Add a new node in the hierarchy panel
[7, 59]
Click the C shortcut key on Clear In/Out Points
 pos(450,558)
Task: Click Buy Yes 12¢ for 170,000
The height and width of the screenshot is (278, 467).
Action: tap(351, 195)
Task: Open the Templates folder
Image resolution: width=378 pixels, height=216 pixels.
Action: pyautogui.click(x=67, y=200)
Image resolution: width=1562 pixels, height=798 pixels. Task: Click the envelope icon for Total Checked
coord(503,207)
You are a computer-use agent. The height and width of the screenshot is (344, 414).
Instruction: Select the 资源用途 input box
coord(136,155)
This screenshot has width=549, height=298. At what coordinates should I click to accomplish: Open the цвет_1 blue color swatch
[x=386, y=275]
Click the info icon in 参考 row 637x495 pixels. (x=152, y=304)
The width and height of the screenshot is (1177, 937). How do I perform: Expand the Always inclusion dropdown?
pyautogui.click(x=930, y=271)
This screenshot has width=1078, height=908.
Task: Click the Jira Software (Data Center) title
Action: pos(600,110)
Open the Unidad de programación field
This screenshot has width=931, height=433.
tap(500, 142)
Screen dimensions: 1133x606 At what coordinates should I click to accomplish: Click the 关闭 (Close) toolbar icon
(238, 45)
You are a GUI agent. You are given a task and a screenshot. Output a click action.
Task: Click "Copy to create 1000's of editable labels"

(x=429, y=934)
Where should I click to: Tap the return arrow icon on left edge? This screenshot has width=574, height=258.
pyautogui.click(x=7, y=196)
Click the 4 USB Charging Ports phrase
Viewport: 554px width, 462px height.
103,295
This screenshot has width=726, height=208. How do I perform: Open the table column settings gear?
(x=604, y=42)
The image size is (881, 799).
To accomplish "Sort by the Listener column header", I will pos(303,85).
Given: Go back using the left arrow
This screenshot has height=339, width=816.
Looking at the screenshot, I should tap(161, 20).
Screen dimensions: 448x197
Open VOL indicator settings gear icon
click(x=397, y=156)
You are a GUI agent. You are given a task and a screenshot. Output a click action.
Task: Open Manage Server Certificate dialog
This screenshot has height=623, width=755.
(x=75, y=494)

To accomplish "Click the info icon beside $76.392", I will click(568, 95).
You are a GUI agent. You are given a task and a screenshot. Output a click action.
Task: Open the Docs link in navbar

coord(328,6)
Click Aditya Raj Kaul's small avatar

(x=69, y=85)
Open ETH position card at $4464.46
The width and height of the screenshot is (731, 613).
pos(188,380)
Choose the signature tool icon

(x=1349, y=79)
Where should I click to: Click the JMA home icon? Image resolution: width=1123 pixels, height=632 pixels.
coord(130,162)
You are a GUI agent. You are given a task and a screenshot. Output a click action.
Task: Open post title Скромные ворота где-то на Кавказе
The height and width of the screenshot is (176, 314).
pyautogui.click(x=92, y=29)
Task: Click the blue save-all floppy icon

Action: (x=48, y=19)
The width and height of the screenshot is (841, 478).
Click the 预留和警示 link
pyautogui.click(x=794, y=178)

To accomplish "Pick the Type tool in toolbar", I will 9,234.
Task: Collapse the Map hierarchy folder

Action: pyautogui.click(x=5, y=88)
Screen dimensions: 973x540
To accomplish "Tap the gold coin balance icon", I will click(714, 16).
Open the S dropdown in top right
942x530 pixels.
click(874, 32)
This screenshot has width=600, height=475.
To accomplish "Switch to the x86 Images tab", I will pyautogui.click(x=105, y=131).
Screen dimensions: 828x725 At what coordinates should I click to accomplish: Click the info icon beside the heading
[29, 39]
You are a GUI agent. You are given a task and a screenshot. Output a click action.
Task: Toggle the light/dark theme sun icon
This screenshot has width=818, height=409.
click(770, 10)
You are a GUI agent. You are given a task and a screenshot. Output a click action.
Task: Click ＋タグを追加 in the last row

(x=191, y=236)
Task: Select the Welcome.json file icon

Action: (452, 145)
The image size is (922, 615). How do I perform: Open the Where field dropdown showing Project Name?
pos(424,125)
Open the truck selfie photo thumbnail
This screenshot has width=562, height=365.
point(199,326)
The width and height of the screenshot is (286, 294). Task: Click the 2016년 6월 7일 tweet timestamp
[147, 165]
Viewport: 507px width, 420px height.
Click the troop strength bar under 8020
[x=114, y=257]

Work item »
Copy each line of the data exactly, please.

Solution for this task »
Add a new node in the hierarchy panel
[7, 59]
Click the C shortcut key on Clear In/Out Points
 pos(450,558)
Task: Click Buy Yes 12¢ for 170,000
The height and width of the screenshot is (278, 467).
Action: tap(351, 195)
Task: Open the Templates folder
Image resolution: width=378 pixels, height=216 pixels.
Action: pyautogui.click(x=67, y=200)
Image resolution: width=1562 pixels, height=798 pixels. Task: Click the envelope icon for Total Checked
coord(503,207)
You are a computer-use agent. The height and width of the screenshot is (344, 414).
Instruction: Select the 资源用途 input box
coord(136,155)
This screenshot has width=549, height=298. At what coordinates should I click to accomplish: Open the цвет_1 blue color swatch
[x=386, y=275]
Click the info icon in 参考 row 637x495 pixels. (x=152, y=304)
The width and height of the screenshot is (1177, 937). How do I perform: Expand the Always inclusion dropdown?
pyautogui.click(x=930, y=271)
This screenshot has width=1078, height=908.
Task: Click the Jira Software (Data Center) title
Action: pos(600,110)
Open the Unidad de programación field
This screenshot has width=931, height=433.
tap(500, 142)
Screen dimensions: 1133x606 At what coordinates should I click to accomplish: Click the 关闭 (Close) toolbar icon
(238, 45)
You are a GUI agent. You are given a task and a screenshot. Output a click action.
Task: Click "Copy to create 1000's of editable labels"

(x=429, y=934)
Where should I click to: Tap the return arrow icon on left edge? This screenshot has width=574, height=258.
pyautogui.click(x=7, y=196)
Click the 4 USB Charging Ports phrase
Viewport: 554px width, 462px height.
103,295
This screenshot has width=726, height=208. How do I perform: Open the table column settings gear?
(x=604, y=42)
The image size is (881, 799).
To accomplish "Sort by the Listener column header", I will pos(303,85).
Given: Go back using the left arrow
This screenshot has height=339, width=816.
Looking at the screenshot, I should tap(161, 20).
Screen dimensions: 448x197
Open VOL indicator settings gear icon
click(x=397, y=156)
You are a GUI agent. You are given a task and a screenshot. Output a click action.
Task: Open Manage Server Certificate dialog
This screenshot has height=623, width=755.
(x=75, y=494)

To accomplish "Click the info icon beside $76.392", I will click(568, 95).
You are a GUI agent. You are given a task and a screenshot. Output a click action.
Task: Open the Docs link in navbar

coord(328,6)
Click Aditya Raj Kaul's small avatar

(x=69, y=85)
Open ETH position card at $4464.46
The width and height of the screenshot is (731, 613).
pos(188,380)
Choose the signature tool icon

(x=1349, y=79)
Where should I click to: Click the JMA home icon? Image resolution: width=1123 pixels, height=632 pixels.
coord(130,162)
You are a GUI agent. You are given a task and a screenshot. Output a click action.
Task: Open post title Скромные ворота где-то на Кавказе
The height and width of the screenshot is (176, 314).
pyautogui.click(x=92, y=29)
Task: Click the blue save-all floppy icon

Action: (x=48, y=19)
The width and height of the screenshot is (841, 478).
Click the 预留和警示 link
pyautogui.click(x=794, y=178)

To accomplish "Pick the Type tool in toolbar", I will 9,234.
Task: Collapse the Map hierarchy folder

Action: pyautogui.click(x=5, y=88)
Screen dimensions: 973x540
To accomplish "Tap the gold coin balance icon", I will click(714, 16).
Open the S dropdown in top right
942x530 pixels.
click(874, 32)
This screenshot has width=600, height=475.
To accomplish "Switch to the x86 Images tab", I will pyautogui.click(x=105, y=131).
Screen dimensions: 828x725 At what coordinates should I click to accomplish: Click the info icon beside the heading
[29, 39]
You are a GUI agent. You are given a task and a screenshot. Output a click action.
Task: Toggle the light/dark theme sun icon
This screenshot has width=818, height=409.
click(770, 10)
You are a GUI agent. You are given a task and a screenshot. Output a click action.
Task: Click ＋タグを追加 in the last row

(x=191, y=236)
Task: Select the Welcome.json file icon

Action: (452, 145)
The image size is (922, 615). How do I perform: Open the Where field dropdown showing Project Name?
pos(424,125)
Open the truck selfie photo thumbnail
This screenshot has width=562, height=365.
point(199,326)
The width and height of the screenshot is (286, 294). Task: Click the 2016년 6월 7일 tweet timestamp
[147, 165]
Viewport: 507px width, 420px height.
Click the troop strength bar under 8020
[x=114, y=257]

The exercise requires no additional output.